Paying People Not To Work

Is it the strategy of the Democratic Party to keep the unemployment rate artificially high to keep people dependent on government?

One of the dirty little secrets about Ed Rendell that The Pittsburgh Tribune-Review wants you to know about.

From a recent editorial:
Perverse payday

Pennsylvania's jobless rate -- with more than 200,000 residents out of work since 2007 -- isn't helped by a struggling unemployment compensation fund that gives the jobless less incentive to find work.

Rather than blindly providing handouts, the state should be doing more to encourage individual responsibility.

As detailed in an analysis by Elizabeth Bryan, a research associate with the Commonwealth Foundation, Pennsylvania is second only to California -- with three times the population -- in what it pays in unemployment benefits. The percentage of unemployed Pennsylvanians receiving benefits (69 percent) is the highest of any state in the nation.
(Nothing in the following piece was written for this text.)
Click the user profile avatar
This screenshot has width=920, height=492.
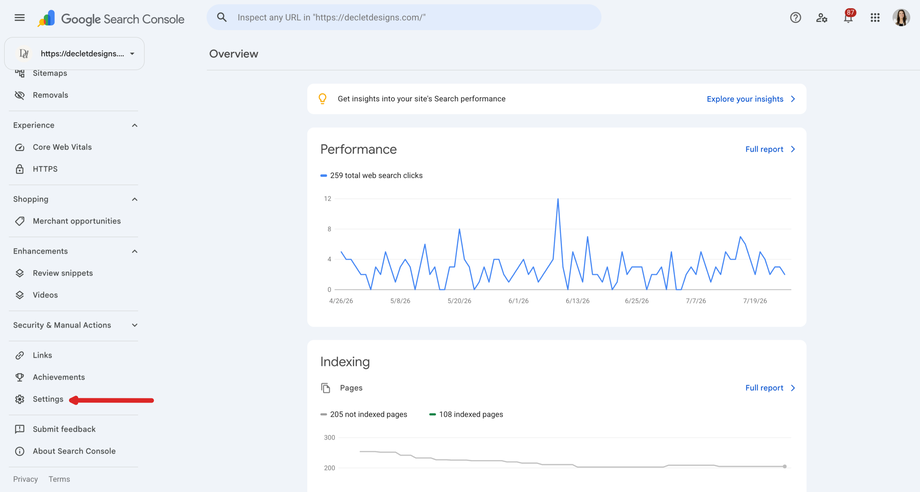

Which explains why Pennsylvania's unemployment compensation fund is in trouble: The state last year borrowed more than $2 billion from the feds to keep it solvent. It pays up to $75 million each week in benefits.

Continuing this cycle helps no one. But giving workers a stake in their unemployment compensation does. One way is through unemployment insurance savings accounts, which employees pay into. The less the worker uses, the more he has to roll into retirement savings.

Extending paydays for the jobless hinders both the unemployed and the state that gets stuck with the tab.